Every agent session is traced from the first prompt. Measure how much AI-generated code gets committed (accepted rate), how much survives code review, how much reaches production, and how durable and reliable that code is over time. Aggregate by pull request, repository, team, or org-wide.

| Development |
|---|
| Generated — total lines produced by agents, including lines later discarded Committed — lines that make it into a git commit Measure acceptance rate and token usage. |
| Code Review |
|---|
| Opened in PR — AI-authored lines present when a PR is opened Merged — AI-authored lines that survive review and land in the target branch Measure churn rate and reviewer rework during code review. |
| Production |
|---|
| Durability / Rework — whether AI-authored lines remain intact, and how many times they are rewritten in the weeks following merge Bugs / Incidents — incident count correlated with AI-authored code regions Measure long-term durability, rework frequency, and incident correlation. |
Breakdowns
You can breakdown the path of AI-code any dimension to compare tools, models and practices to understand what works best:
| Breakdown | Example questions |
|---|---|
| By coding agent | Which agents have the highest acceptance rates? Is AI code from one agent reworked more than another? |
| By model | How many tokens are consumed per accepted line? What is the cost per pull request across models? |
| By pull request | What is the ratio of generated code to merged code in a given PR? How durable is the code after merge? |
| By team | Which teams are getting the most value from agents? Where should the organization invest next? |
| By repository | Which parts of the codebase have the highest AI code acceptance rates? Are some repos more AI-ready than others? |
| By individual contributor | Which contributors are writing the most code with agents? Who has the highest acceptance rates? |
| By background vs local agents | Is background agent code reworked more frequently than local agent code? How do costs compare? |
| By prompting techniques | What prompting practices lead to the highest code acceptance rates? How do MCPs, skills, and rules files affect output quality? |
| By custom attributes | Application-specific breakdowns defined by the team |
Contributor Metrics
Per-contributor dashboards surface individual AI coding patterns:

| Metric | Description |
|---|---|
| % AI code | Share of each contributor's committed code attributed to AI agents |
| Generated : production ratio | How many AI-generated lines it takes to produce one line that reaches production |
| Parallel agents | Number of concurrent agent sessions, and which agents and models are used |
| Prompting practices | Prompt length, context usage (MCPs, rules files, skills), and correlation with acceptance rates |
FAQs
How is this different from the Agent dashboards and tools like Jellyfish?

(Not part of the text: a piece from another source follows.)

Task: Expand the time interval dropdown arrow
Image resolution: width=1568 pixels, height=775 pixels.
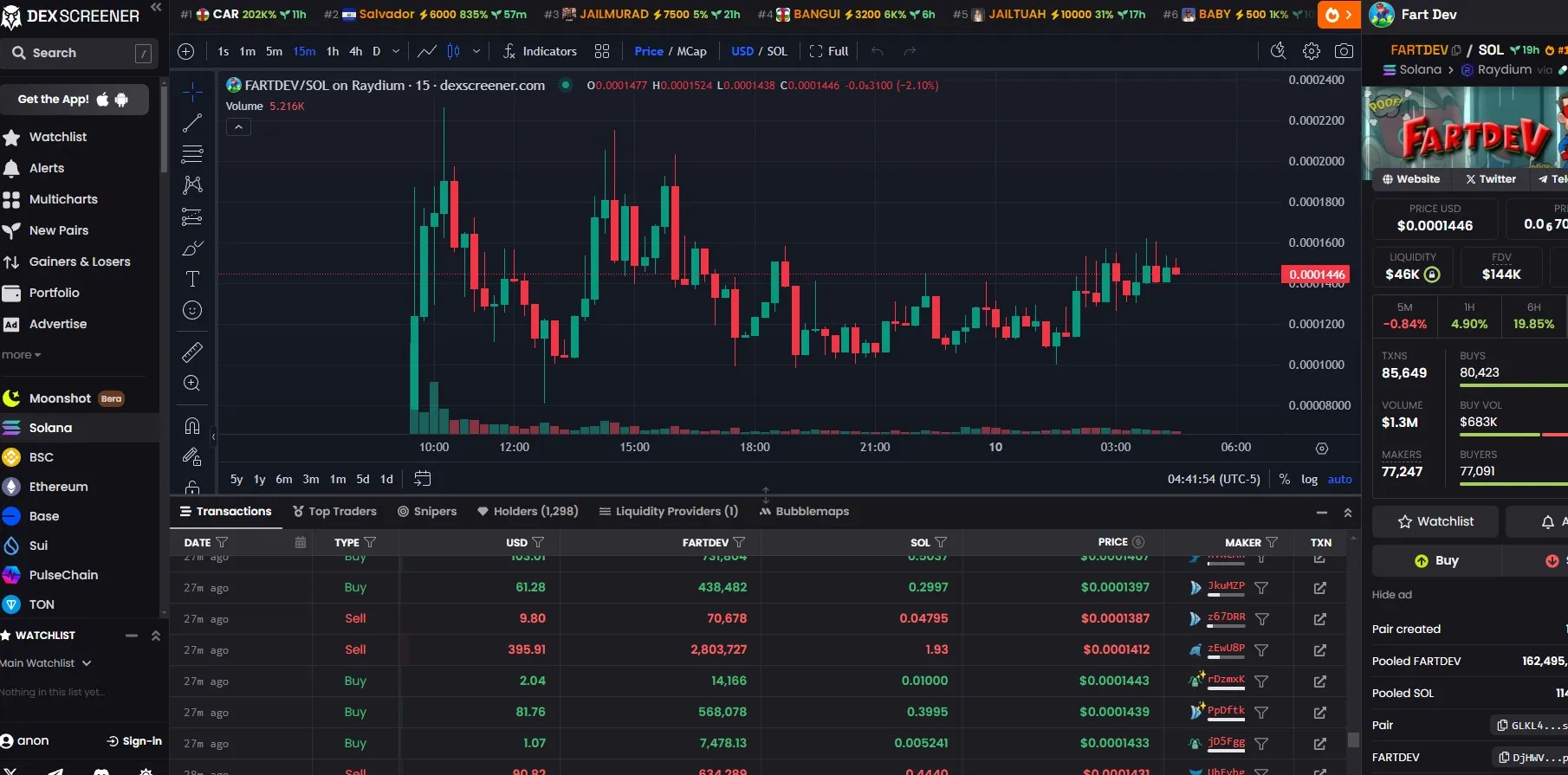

Agent dashboards (Cursor, Copilot, Claude) track token usage and lines inserted but don't follow that code through the rest of the SDLC. Dev productivity tools (Jellyfish, LinearB) ingest SCM data but have no visibility into agent sessions. Git AI collects a new class of telemetry that AI-native organizations need: unified data from every agent, full session traces, and lifecycle tracking of AI code from generation through production — including acceptance rates, code review churn, durability, and incident correlation.
How is this different from the open source CLI?
The open source CLI tracks AI code attribution at the commit level using git notes. Going from commit-level stats to tracking AI code through the entire SDLC requires significant additional processing: joining attributions on SCM metadata, computing per-PR metrics while handling force pushes and rebases, integrating with APM tools and sourcemaps, etc. Git AI for Teams also collects additional telemetry that does not belong in git notes — session traces, token usage, cost data, and prompt analysis — enabling tracking costs per PR, analyzing prompt effectiveness, and measuring the impact of MCPs, skills, and rules files.
For teams that want to go deeper or join the data with other sources, Git AI supports exporting to data warehouses.